Sarah stands there with the Sun in her eyes,
One by one, chances pass her by.
A single raindrop falls from the sky
She's on her own,
And she doesn't know why.

Chorus:

She won't stop trying to find,
All the things that were left behind,
Everything changes in time,
And she is left to wonder why,
She doesn't change at all.

Verse 3:

Such a young girl with a mind so old,
Never listens to a word she's told.
Trying to find her fields of gold,
Starting to turn a page,
So her life doesn't fold.

Verse 4:

She takes a drive out on a long, dark night,
Hoping that someday she'll be alright.
Radiant colours of the city are bright,
But she's so cold now,
Shadows disappear into her headlights.

Chorus:

She won't stop trying to find,
All the things that were left behind,
Everything changes in time,
And she is left to wonder why,
She doesn't change at all.

Bridge:

She changed, like sunshine to rain,
From beautiful to ugly,
And she couldn't hid the pain.
Like caterpillar,
To butterfly,
But it's just the other way round.

Chorus (twice and fade out):

She won't stop trying to find,
All the things that were left behind,
Everything changes in time,
And she is left to wonder why,
She doesn't change at all.
#3
I guess you could interpret it that way, but I was going for something more along the lines of all the big, amazing shadows being created by the lights of the city being taken away as soon as she sees them, i.e when her headlights catch up to the shadows.
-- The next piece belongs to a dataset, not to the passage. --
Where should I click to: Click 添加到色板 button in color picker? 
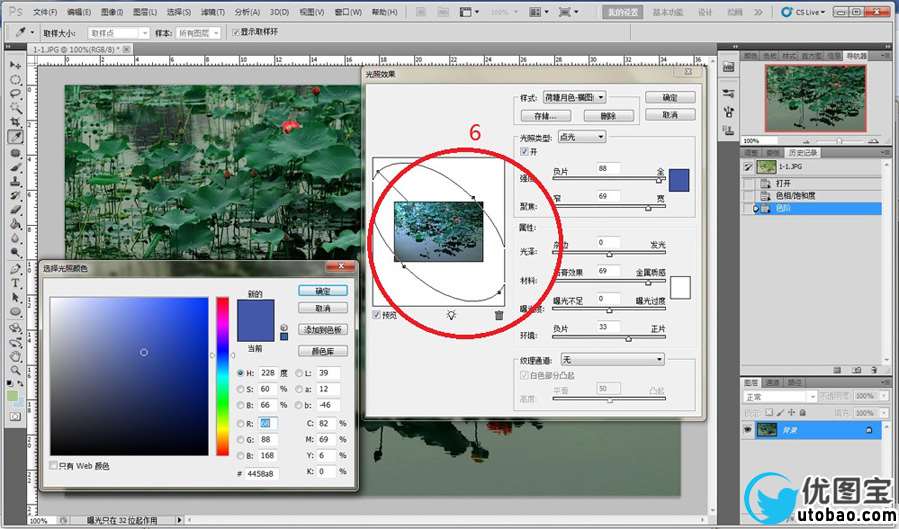323,329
Thanks for reading the song mate, I'll get to yours later
#4
This
Autumn Sun, turns the leaves golden-brown,
And one by one, they fall to the ground.
Seasons change but she still hangs around,
Surrounded but lonely,
In silence, not sound.

and
And she is left to wonder why,
She doesn't change at all.

were gold.

The rest of this song, however, feels like you were trying to hard to "fit the song"
You don't always hafta rhyme and you can break the rhythm every now and then, don't be afraid to.
As it stands, it could use some revising.
Don't think of music as space you have to fill with words.
Think of it instead as a time limit. You have that much room to work with, and you hafta squeeze all that greatness in there, not stretch it out to fit.
If you wouldn't mind clicking the link in my sig called Weightless Hallelujah id really appreciate it
#5
Thanks for the crit man, but with the rhythm and rhyme thing you said, the music I have worked out for it means that without the rhyming or the rhythmic part of the song it wouldn't work. I appreciate the crit though, I appreciate you giving it the time of the day, I'll get to your piece now.
#6
I actually really liked it.
The biggest problem for me was the line "A single raindrop falls from the sky," it just seems out of place to me, like it's only there to fit the rhyme scheme. I also think the 3rd verse could be better, but it's still pretty good how it is.
#7
Quote by pnah
I actually really liked it.
The biggest problem for me was the line "A single raindrop falls from the sky," it just seems out of place to me, like it's only there to fit the rhyme scheme. I also think the 3rd verse could be better, but it's still pretty good how it is.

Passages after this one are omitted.